The remaining six counties in action over the weekend all had something to take away. Losing a Croke Park final to Armagh wouldn’t be any Down person’s definition of fun but the county was starting without Ambrose Rogers and Dan Gordon and, despite being outplayed, stayed in touch until the very end when a goalmouth scramble could easily have ended up in their filching the match.
Armagh manager Paddy O’Rourke, having visited the familiar environs of a Down dressingroom, summed up the afternoon.
“As I said to them, today wasn’t really about a Division Two title. It was about two teams getting ready for the championship.”
It was a good afternoon for O’Rourke whose team now pass championship opponents Derry on the end-of-season escalators and still have Ronan Clarke to return, although whether he’s back for the Celtic Park match is still up in the air.
For all that the National Leagues aren’t major crowd-pullers any more, the case for using Croke Park as a venue was vindicated, allowing counties which don’t see the stadium that often an opportunity to do so and in the case of both Division Three and Four finals, produce decent games of football.
One aspect of the NFL with definite championship implications is the system of the finals being repeats of divisional fixtures. The mood governing the issue of teams who have played in provincial championships meeting again in the qualifiers fluctuates and the recent annual congress heard a debate on a proposal to allow provincial champions a further round, which they could afford to lose.
Discussion incorporated the usefulness of losing as a diagnostic tool for teams and how it was unfair that provincial champions were the only ones denied the opportunity to learn from defeat.
The strictly hierarchical format of the past three NFL seasons provides further persuasive evidence on this point.

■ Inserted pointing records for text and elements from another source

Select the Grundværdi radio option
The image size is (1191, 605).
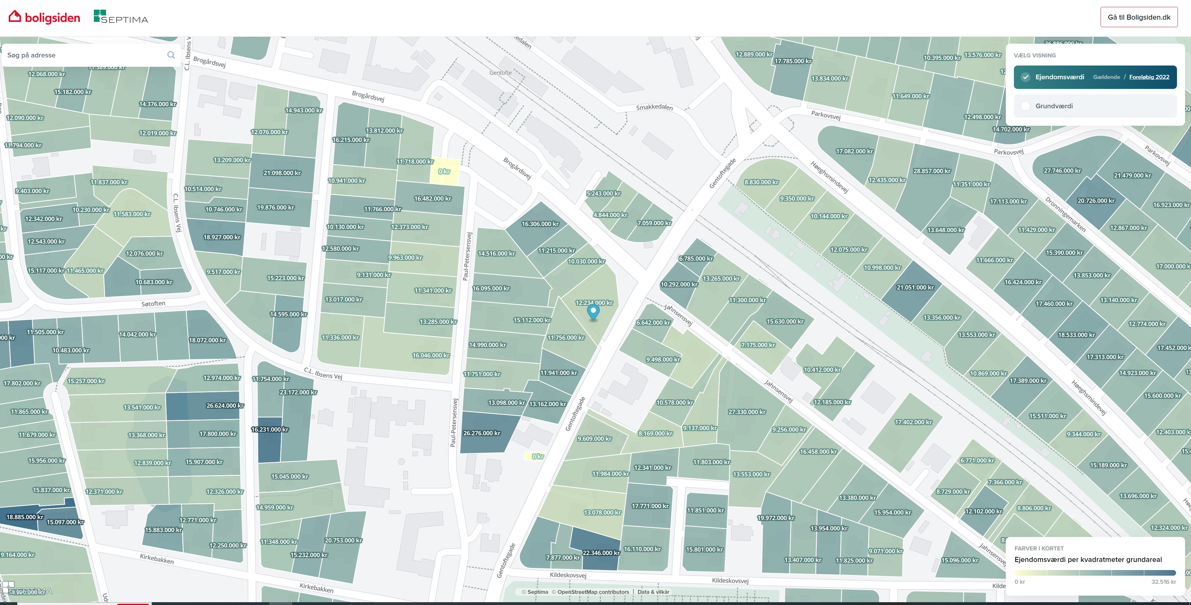pyautogui.click(x=1025, y=106)
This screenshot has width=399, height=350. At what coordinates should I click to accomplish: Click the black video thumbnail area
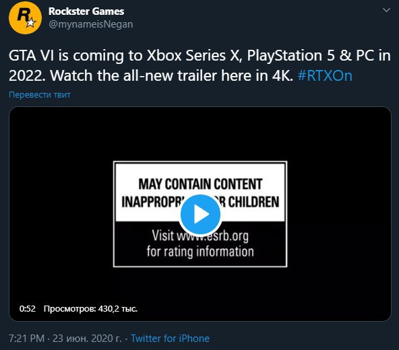200,214
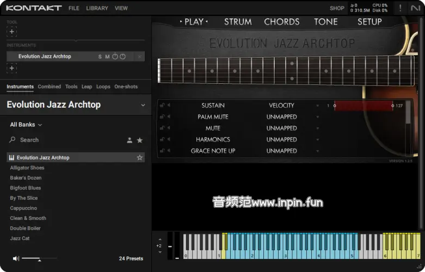
Task: Expand the Evolution Jazz Archtop library chevron
Action: (143, 105)
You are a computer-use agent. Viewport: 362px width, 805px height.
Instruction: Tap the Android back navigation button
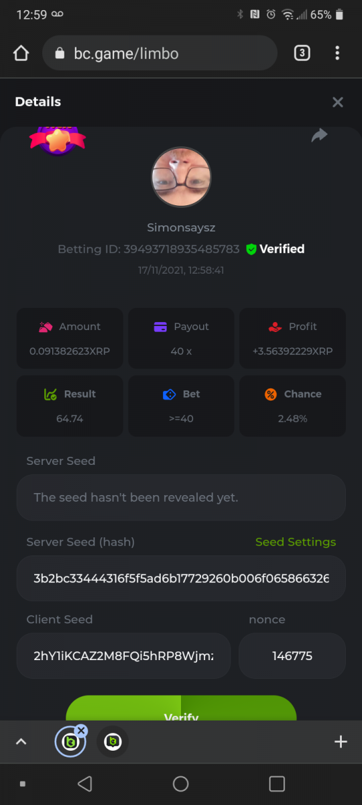click(x=84, y=784)
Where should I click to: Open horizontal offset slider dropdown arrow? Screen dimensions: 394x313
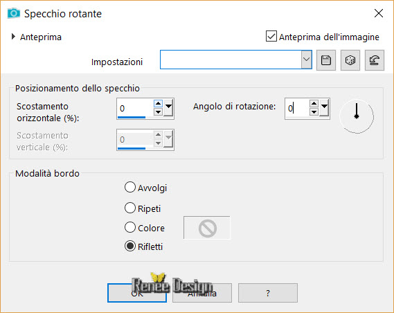click(168, 107)
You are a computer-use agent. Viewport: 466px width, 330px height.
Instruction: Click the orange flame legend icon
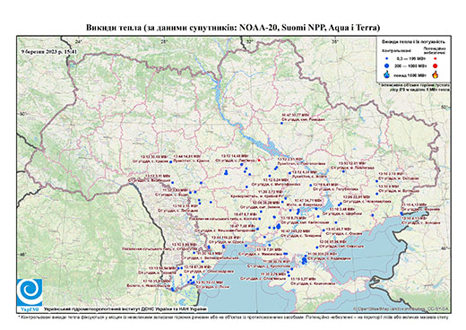pos(436,74)
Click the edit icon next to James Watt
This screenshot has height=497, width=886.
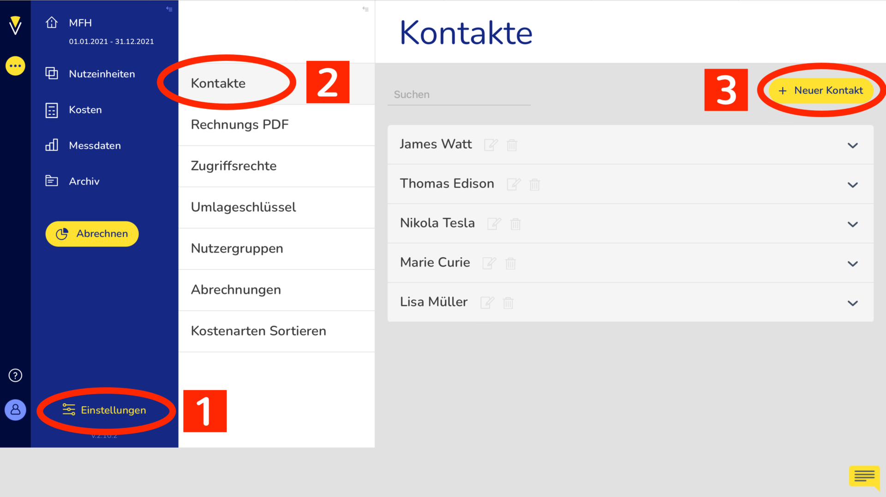[491, 145]
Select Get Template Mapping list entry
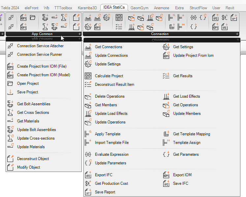The height and width of the screenshot is (197, 246). 191,134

Since 2008 there have been 12 league finals, three annually for each of the four divisions. In only two did the result match that of the earlier fixture between the counties (Kerry’s Division One win over Derry last year and the previous year’s Division Four final when Offaly beat Tipperary).
It could be argued that Wexford and Fermanagh drew the 2008 Division Three final, as they had their regulation match (Wexford took the title after extra-time) but overall there has been a strong trend of defeated teams turning the tables at the end of April.
This is of merely persuasive evidence because counties aren’t always fielding their best teams or at the same stage of the training cycle during the divisional matches but the percentages are too strong for that to be the whole story. In other words, for competitions to be fair there is a strong argument that competition conditions be, as far as possible, the same for all contestants. But then no-one ever maintained that championship structures were fair.